Copy out the material from the line that contains "The width and" through the line that contains "center [676, 448].", both included, reproducing those lines without any change.

»»

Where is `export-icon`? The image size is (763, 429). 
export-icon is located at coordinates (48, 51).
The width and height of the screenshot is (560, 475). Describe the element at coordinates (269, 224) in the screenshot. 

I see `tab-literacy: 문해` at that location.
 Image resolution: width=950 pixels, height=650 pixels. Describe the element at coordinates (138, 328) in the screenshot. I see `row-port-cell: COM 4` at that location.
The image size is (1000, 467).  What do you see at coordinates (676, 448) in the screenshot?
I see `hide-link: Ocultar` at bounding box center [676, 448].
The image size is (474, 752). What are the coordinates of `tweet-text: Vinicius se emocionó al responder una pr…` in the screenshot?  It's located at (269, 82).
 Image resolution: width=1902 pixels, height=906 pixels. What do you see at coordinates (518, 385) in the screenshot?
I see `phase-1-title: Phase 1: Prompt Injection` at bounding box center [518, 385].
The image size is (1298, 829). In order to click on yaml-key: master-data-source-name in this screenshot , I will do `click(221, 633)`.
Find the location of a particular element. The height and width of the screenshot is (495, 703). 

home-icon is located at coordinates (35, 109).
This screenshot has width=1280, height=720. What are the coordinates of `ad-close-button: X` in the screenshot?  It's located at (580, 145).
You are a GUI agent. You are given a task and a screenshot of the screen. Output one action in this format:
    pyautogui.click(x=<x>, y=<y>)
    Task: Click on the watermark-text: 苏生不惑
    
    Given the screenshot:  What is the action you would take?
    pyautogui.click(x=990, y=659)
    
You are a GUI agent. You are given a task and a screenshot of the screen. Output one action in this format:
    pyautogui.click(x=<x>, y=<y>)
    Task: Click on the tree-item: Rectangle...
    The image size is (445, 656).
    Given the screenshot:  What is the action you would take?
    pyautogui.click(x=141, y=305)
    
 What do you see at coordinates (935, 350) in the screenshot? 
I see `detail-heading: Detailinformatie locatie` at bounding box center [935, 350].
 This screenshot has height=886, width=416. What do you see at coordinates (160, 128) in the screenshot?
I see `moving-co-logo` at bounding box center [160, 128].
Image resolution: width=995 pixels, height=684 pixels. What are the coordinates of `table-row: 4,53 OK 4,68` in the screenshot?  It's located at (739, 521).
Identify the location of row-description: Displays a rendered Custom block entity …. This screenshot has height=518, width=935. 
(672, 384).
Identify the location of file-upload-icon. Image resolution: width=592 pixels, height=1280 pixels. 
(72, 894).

««

EXERCISE RESULT:
The width and height of the screenshot is (560, 475). Describe the element at coordinates (269, 224) in the screenshot. 

I see `tab-literacy: 문해` at that location.
 Image resolution: width=950 pixels, height=650 pixels. Describe the element at coordinates (138, 328) in the screenshot. I see `row-port-cell: COM 4` at that location.
The image size is (1000, 467).  What do you see at coordinates (676, 448) in the screenshot?
I see `hide-link: Ocultar` at bounding box center [676, 448].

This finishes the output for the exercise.